ドラマチックで劇的な事を描かず、ささやかな、ありふれた感情を描くからこそ、共感出来る。共感することで救われる、そういう舞台なのだと感じた。


肯定の物語

個人的に『PICK☆3』を鑑賞していて1番感じたメッセージは肯定である。

 アッチョの引きこもりの理由や、ショコラ横山の『ポメラニアン音頭』、『大根おろしディスコ』は恐らく8割9割ギャグとして設定されており、該当場面では舞台上の人間も客も笑う。だが、当事者以外から見ればギャグであってもアッチョとポーにとってはそうでは無い。
本作では傍から見たら「なんだそんなことか」と思えるような笑い事が、当人にとっては鮮明な痛みを伴った傷口であると描かれ、そう演じられている。
これに類似した描写は他の場面でも見られる。

タマちゃん「アッチョのお宝の価値って俺らにはよくわかんなくてさ」
ポー「いいと思うよ、アッチョのお宝の価値は、アッチョだけがわかればいいんだ」

傍から見れば大したことが無いとしても痛みを感じていい。反対に他人から見ればガラクタでも、自分にとって大切なら宝物でいいのだと、3人の姿を通して伝えてくれる。

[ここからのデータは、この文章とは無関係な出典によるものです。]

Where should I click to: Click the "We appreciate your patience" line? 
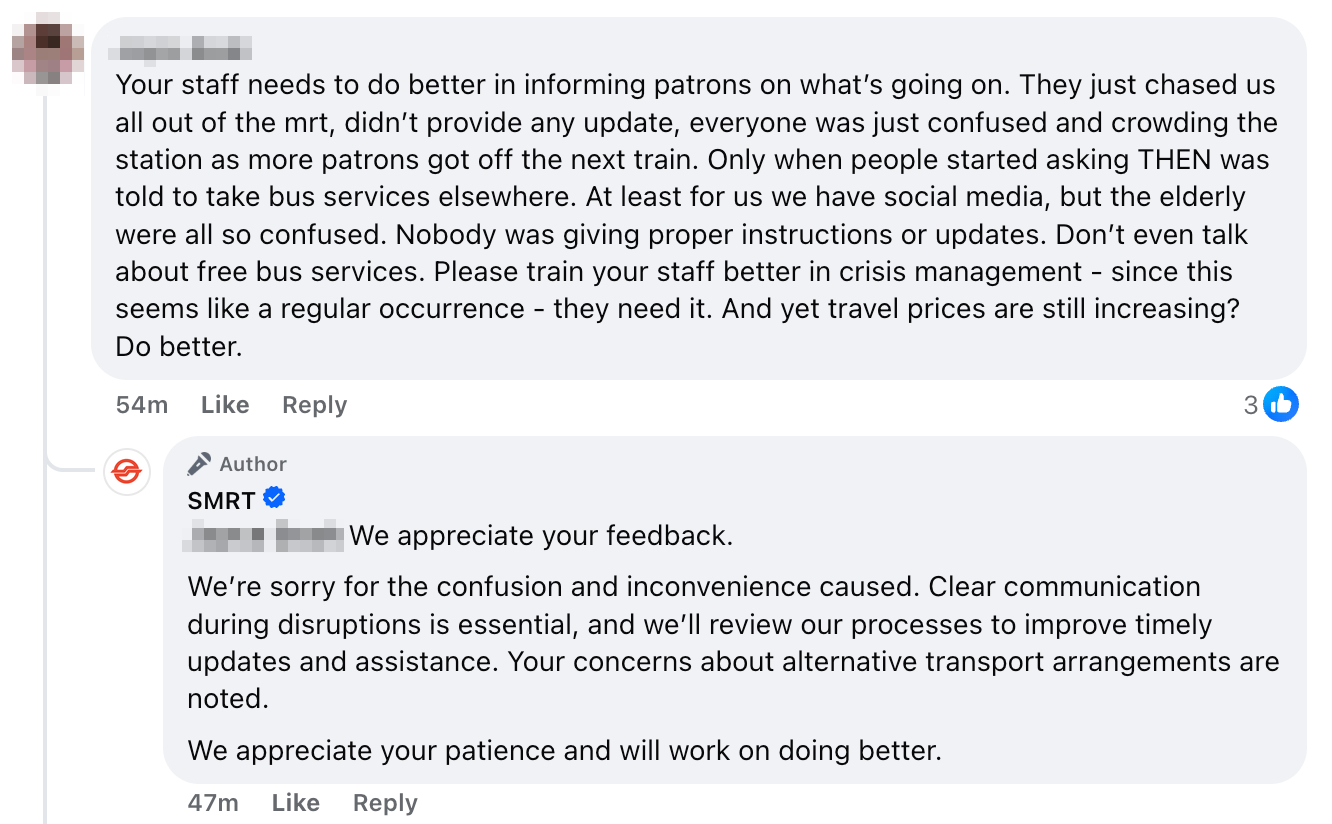point(565,750)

 あの頃のタクセンから、未来の3人に向けた手紙も非常に象徴的である。
だいぶうろ覚えだが、手紙には「夢は持ち続けてもいい、変わってもいいし、忘れちゃってもいい」「今生きてることが大切」といった内容が記されていた。私は小学生の頃の夢なんか当然全く叶えられなかった部類の人間であるため、この言葉の優しさにめちゃくちゃに泣いたのだが、それはさておき大変に懐の深い手紙である。
 また、タクセンの台詞でもうひとつ。「普通に生きるってことが1番難しいのかもな」という言葉も印象深かった。
普通に生きることの難しさについてはアッチョからも言及されている。虚栄を取り去った本当の近況報告の後、アッチョは「普通に働いて普通に生きるってそんなに簡単じゃない」と言う。
 夢追い人を応援し、肯定する作品は数多くある。だがこの作品は夢追い人はもちろん、夢破れた人、破れたという程でもなく日々の中で緩やかに夢を手放した人、そして夢の事を忘れて普通に生きている人まで全てをひっくるめて肯定している。
平日の夜に見るにはちょっとあらゆる部位に刺さりすぎる作品なんですよね(平日夜のチケットしか取ってなかった人)

 


ドアを開けた先に

 アッチョが就職に成功したのか、それともまだ就職活動中なのか、明確な答えは出ていない。ショコラ横山の3rdシングル『PICK☆3』も売れたのか、そもそもリリース出来たのかすら我々には分からない。もしかしたら社長にすげなく突き返され、ポーはアーティストを辞めて地元に帰ったのかもしれない。
タマちゃんだって企画が通ったのか、上司との関係が改善されたのかわからない。それでもそれでいいのだ。大切なのはそこでは無い。
『PICK☆3』はハッピーエンドの物語だ。それ自体は終盤の3人の晴れやかな表情からも明らかである。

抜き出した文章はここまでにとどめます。